> _Written exercise_
Repeat the stretch of the records below, from the start through the line that contains "center [391, 24].", with no changes, and include nothing past that line.

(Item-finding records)
● ● ● ● ● ● ●

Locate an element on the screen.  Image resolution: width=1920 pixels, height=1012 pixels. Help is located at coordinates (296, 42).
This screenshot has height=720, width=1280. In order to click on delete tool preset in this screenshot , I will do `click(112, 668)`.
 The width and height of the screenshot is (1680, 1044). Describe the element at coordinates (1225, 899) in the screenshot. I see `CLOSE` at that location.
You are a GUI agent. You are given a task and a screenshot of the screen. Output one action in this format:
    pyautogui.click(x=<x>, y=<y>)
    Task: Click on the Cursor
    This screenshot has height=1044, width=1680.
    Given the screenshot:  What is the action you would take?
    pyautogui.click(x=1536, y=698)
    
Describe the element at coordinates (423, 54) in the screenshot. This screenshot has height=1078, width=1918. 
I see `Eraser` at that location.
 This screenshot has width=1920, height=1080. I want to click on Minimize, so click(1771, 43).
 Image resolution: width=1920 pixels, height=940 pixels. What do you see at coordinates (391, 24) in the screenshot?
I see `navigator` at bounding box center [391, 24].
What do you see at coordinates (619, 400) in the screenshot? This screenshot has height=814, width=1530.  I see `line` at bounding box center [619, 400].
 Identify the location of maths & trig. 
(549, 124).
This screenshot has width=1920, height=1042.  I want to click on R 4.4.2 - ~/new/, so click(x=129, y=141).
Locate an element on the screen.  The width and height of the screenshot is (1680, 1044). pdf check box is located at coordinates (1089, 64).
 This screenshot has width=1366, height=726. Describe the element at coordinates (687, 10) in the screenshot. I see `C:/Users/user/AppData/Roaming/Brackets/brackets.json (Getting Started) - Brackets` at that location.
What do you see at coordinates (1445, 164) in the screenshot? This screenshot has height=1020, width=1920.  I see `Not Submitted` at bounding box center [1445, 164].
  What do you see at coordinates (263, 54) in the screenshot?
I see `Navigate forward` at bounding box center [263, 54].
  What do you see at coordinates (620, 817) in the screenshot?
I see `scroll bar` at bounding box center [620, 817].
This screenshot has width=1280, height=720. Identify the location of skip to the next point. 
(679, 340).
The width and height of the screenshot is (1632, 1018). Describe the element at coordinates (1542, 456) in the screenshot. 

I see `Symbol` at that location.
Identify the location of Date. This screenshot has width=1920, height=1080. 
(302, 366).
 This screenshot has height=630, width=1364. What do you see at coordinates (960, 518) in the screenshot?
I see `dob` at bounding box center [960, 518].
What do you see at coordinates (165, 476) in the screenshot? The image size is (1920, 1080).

● ● ● ● ● ● ●

> _Problem solution_
Locate an element on the screen.  Image resolution: width=1920 pixels, height=1012 pixels. Help is located at coordinates (296, 42).
This screenshot has height=720, width=1280. In order to click on delete tool preset in this screenshot , I will do `click(112, 668)`.
 The width and height of the screenshot is (1680, 1044). Describe the element at coordinates (1225, 899) in the screenshot. I see `CLOSE` at that location.
You are a GUI agent. You are given a task and a screenshot of the screen. Output one action in this format:
    pyautogui.click(x=<x>, y=<y>)
    Task: Click on the Cursor
    This screenshot has height=1044, width=1680.
    Given the screenshot:  What is the action you would take?
    pyautogui.click(x=1536, y=698)
    
Describe the element at coordinates (423, 54) in the screenshot. This screenshot has height=1078, width=1918. 
I see `Eraser` at that location.
 This screenshot has width=1920, height=1080. I want to click on Minimize, so click(1771, 43).
 Image resolution: width=1920 pixels, height=940 pixels. What do you see at coordinates (391, 24) in the screenshot?
I see `navigator` at bounding box center [391, 24].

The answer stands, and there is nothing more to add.